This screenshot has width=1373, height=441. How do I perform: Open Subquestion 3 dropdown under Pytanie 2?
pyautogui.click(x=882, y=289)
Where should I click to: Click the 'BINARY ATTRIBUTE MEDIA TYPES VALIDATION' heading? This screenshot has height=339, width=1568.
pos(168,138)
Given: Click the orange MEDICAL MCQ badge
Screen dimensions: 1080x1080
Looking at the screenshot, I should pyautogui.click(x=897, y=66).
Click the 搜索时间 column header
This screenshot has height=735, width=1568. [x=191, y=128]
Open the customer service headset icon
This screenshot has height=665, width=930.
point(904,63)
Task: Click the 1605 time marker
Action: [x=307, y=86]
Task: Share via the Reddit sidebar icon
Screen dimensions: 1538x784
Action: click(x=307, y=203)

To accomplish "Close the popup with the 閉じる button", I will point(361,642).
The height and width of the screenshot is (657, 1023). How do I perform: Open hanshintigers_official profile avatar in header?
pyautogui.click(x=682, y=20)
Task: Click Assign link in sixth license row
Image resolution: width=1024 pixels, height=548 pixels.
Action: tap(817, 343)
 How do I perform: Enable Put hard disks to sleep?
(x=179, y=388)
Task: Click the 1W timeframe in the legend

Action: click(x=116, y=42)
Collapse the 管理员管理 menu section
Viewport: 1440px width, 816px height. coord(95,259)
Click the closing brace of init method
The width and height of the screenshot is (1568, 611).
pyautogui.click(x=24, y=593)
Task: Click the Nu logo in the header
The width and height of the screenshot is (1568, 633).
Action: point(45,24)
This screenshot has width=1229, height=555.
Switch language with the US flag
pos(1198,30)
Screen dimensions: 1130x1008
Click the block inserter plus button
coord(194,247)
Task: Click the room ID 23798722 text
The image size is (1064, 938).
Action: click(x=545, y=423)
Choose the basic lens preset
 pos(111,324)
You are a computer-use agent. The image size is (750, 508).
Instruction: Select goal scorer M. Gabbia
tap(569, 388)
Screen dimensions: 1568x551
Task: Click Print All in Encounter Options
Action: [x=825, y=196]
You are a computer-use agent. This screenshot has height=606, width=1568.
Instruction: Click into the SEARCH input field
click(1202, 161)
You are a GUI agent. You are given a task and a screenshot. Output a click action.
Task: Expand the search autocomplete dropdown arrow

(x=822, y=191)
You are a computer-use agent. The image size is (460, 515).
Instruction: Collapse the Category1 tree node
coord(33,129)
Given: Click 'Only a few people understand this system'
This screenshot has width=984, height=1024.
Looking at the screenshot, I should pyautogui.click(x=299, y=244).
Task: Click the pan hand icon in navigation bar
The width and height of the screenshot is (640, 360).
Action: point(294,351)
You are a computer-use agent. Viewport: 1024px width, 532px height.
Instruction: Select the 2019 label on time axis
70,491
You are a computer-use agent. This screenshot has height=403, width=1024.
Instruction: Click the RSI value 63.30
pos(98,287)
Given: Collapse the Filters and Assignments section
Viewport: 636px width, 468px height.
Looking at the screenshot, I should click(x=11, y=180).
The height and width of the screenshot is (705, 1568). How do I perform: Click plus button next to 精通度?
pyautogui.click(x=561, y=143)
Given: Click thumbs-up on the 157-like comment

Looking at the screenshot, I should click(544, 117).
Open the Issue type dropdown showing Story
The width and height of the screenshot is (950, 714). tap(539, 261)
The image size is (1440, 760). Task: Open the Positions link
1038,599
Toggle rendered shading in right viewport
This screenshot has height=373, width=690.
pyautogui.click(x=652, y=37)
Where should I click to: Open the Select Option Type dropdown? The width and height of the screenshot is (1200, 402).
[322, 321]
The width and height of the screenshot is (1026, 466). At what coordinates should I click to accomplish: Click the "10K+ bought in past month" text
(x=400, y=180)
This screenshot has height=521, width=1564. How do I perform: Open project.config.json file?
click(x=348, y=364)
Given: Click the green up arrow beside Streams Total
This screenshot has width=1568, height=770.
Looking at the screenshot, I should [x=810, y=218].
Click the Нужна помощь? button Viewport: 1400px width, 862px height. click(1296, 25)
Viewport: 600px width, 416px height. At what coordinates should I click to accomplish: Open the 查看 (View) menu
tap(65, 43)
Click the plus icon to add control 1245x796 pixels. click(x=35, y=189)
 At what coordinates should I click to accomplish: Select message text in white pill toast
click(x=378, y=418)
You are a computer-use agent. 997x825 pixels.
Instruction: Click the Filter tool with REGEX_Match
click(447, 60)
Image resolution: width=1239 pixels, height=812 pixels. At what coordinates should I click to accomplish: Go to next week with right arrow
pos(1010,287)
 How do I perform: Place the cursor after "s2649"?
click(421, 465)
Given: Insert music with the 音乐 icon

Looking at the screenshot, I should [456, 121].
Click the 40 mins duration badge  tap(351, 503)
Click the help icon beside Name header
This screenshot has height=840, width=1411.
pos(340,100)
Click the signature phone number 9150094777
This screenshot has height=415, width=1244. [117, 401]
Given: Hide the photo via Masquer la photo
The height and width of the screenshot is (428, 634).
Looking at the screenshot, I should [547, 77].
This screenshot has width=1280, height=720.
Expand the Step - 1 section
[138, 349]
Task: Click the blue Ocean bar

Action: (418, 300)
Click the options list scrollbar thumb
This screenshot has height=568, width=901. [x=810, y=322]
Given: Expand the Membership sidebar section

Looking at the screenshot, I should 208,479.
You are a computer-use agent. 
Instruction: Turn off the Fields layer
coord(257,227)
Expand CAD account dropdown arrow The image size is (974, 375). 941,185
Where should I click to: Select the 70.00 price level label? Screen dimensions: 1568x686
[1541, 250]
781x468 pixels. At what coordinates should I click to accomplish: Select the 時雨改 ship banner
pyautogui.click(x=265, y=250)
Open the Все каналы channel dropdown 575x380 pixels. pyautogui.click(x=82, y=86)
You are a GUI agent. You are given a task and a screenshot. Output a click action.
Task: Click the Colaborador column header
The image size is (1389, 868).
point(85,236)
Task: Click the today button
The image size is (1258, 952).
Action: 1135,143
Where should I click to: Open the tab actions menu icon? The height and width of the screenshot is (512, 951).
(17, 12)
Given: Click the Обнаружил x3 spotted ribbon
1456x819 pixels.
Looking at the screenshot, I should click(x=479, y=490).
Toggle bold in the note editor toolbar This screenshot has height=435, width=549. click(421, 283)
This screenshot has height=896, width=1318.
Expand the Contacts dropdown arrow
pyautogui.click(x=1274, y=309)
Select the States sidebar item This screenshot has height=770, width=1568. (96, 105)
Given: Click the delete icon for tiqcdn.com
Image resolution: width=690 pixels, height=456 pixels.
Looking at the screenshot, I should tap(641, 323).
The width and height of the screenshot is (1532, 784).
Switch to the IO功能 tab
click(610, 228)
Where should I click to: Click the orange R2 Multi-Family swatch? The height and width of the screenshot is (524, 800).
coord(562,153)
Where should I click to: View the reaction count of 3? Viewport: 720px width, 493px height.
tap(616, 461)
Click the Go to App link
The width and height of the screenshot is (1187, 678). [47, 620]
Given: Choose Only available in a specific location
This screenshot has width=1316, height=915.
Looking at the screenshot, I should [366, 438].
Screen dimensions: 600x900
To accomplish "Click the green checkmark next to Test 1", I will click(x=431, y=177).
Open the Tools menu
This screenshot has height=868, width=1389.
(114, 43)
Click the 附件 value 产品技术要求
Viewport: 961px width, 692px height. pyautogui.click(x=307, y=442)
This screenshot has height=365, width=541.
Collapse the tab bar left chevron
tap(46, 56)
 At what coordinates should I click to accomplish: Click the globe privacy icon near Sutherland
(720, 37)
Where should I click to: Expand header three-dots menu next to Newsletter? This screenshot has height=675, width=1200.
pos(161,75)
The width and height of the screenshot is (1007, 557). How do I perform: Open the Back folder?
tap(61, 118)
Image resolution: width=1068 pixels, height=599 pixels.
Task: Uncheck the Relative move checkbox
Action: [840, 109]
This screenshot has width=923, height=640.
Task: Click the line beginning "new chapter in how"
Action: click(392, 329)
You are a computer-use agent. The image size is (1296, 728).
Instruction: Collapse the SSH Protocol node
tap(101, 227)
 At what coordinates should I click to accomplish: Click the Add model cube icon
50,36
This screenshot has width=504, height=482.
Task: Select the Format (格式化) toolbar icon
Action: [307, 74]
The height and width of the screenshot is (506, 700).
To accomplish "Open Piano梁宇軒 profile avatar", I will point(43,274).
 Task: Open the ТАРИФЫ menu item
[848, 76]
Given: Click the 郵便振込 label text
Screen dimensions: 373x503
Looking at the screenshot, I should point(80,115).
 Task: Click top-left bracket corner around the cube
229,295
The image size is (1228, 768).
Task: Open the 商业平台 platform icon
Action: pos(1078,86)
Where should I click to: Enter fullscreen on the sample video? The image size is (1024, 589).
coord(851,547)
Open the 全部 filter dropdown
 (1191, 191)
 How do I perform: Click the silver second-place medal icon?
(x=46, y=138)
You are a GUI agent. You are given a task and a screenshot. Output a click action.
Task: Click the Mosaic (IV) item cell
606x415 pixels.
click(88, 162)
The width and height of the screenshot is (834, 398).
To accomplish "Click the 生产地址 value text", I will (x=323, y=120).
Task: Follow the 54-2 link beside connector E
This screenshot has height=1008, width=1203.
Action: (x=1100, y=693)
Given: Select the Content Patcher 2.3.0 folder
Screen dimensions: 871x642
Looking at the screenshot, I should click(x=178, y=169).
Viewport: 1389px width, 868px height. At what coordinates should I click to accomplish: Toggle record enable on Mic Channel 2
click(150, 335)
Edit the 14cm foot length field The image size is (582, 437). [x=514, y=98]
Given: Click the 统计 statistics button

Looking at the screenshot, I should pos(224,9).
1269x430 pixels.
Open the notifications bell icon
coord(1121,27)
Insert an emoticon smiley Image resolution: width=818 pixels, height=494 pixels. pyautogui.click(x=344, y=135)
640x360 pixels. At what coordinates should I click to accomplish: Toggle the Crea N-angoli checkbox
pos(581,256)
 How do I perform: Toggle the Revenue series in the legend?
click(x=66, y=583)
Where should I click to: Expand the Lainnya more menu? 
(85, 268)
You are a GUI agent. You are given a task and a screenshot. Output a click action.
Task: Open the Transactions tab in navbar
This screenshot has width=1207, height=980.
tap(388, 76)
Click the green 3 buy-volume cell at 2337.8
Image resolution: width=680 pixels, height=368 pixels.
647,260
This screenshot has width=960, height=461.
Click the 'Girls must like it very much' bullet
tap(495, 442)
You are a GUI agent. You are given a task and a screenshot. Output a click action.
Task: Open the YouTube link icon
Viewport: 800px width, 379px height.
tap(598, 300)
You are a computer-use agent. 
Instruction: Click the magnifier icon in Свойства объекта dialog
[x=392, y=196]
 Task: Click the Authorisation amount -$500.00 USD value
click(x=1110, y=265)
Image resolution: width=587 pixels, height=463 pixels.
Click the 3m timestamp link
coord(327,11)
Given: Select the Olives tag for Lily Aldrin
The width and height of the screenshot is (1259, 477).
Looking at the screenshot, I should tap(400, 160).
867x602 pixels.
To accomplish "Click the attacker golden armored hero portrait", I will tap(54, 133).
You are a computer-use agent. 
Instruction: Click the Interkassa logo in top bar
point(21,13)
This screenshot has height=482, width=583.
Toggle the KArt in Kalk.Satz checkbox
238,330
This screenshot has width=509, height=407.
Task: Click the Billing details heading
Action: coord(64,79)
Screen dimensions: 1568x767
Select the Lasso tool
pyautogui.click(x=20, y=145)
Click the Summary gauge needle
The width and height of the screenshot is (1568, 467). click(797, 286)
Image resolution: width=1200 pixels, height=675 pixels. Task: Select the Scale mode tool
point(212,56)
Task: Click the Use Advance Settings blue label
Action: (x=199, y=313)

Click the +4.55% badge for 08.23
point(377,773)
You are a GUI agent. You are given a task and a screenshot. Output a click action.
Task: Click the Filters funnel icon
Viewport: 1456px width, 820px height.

TO DO -> Check each line in the records above for the word "Only". Return those that have it.

SOLUTION FOR THIS EXERCISE ->
Given: Click 'Only a few people understand this system'
Given: Choose Only available in a specific location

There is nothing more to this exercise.